◆ **The task**: Among the entries below, find the lines with the word "agent" and return them.

[Saved entries]
* * *
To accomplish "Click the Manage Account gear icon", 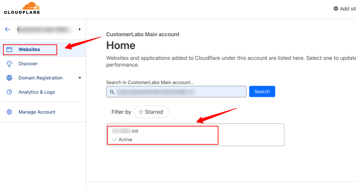I will 9,112.
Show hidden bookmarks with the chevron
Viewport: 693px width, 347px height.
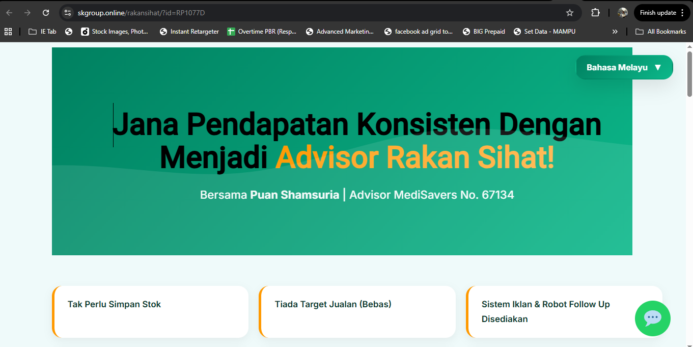(x=615, y=31)
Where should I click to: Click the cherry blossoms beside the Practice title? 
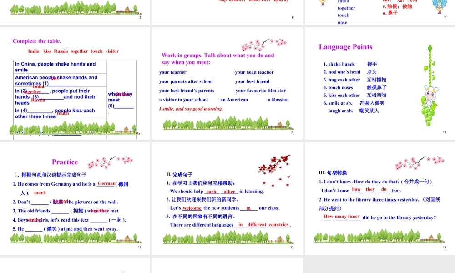click(x=110, y=162)
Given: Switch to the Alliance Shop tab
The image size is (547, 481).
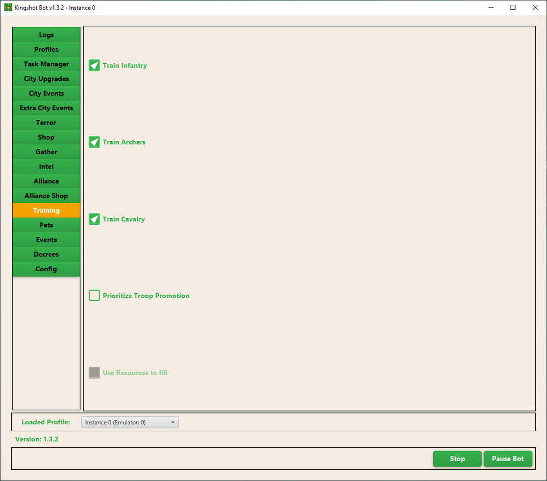Looking at the screenshot, I should [x=46, y=196].
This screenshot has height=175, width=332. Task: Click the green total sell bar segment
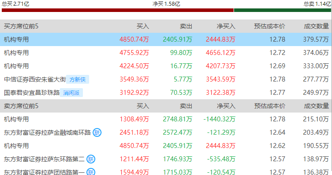pos(282,10)
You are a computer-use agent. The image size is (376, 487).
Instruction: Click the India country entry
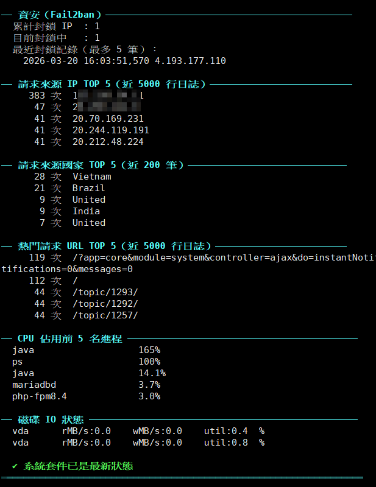(86, 211)
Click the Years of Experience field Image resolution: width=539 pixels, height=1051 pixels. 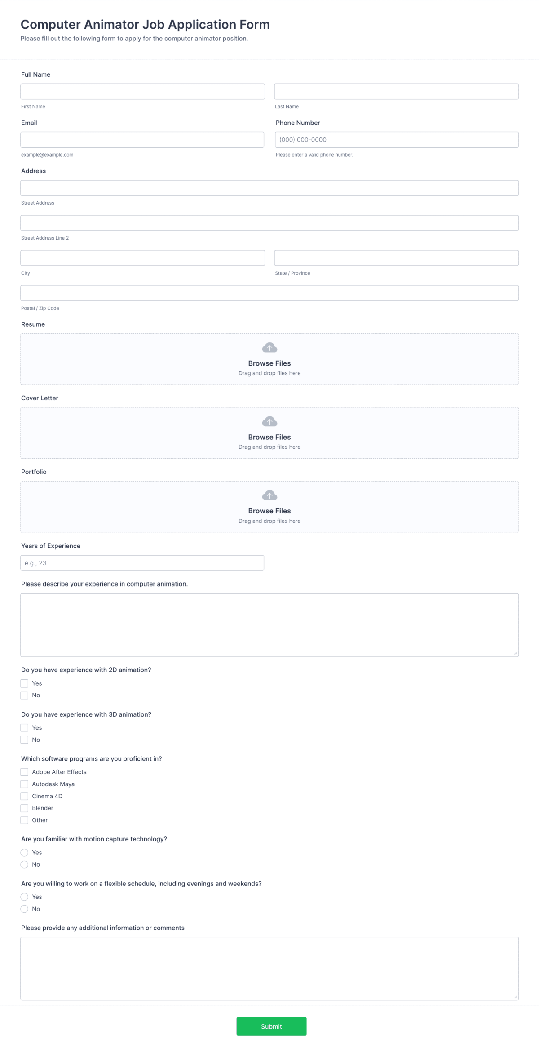[142, 562]
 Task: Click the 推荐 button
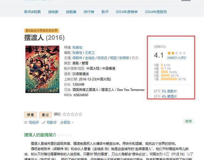pyautogui.click(x=188, y=121)
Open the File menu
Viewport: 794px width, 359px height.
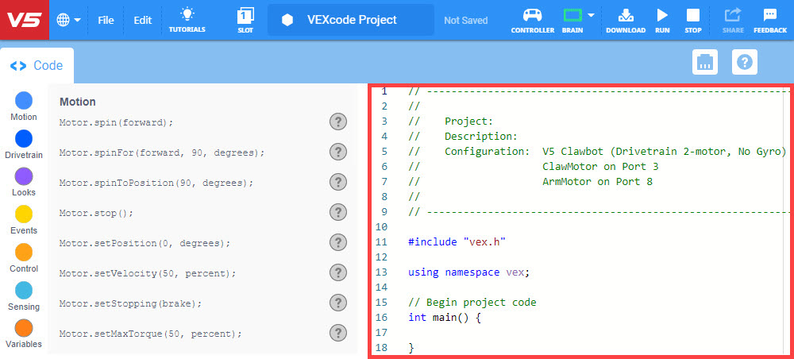(x=106, y=20)
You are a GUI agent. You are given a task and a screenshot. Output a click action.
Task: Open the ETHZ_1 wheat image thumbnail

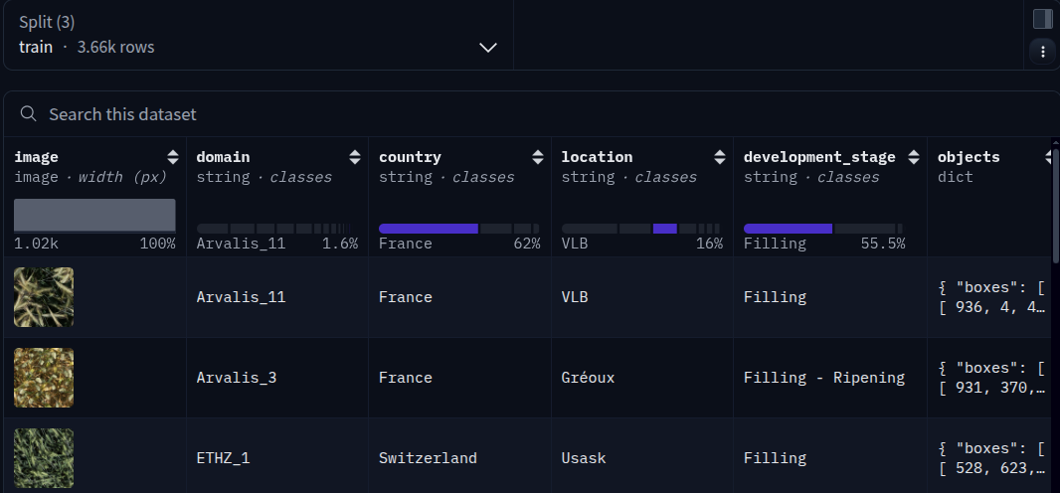(x=44, y=458)
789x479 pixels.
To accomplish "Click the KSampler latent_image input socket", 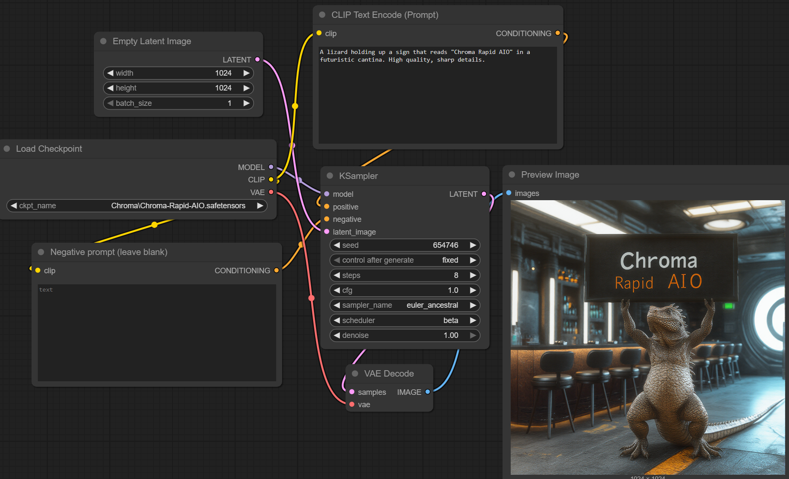I will tap(327, 232).
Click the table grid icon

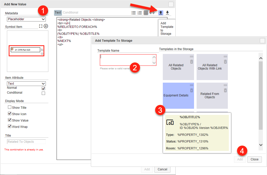coord(146,13)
* * *
◆ **Written answer**:
You are a computer-use agent. The image size is (376, 487).
You are a GUI agent. You are given a task and a screenshot. Output a click action.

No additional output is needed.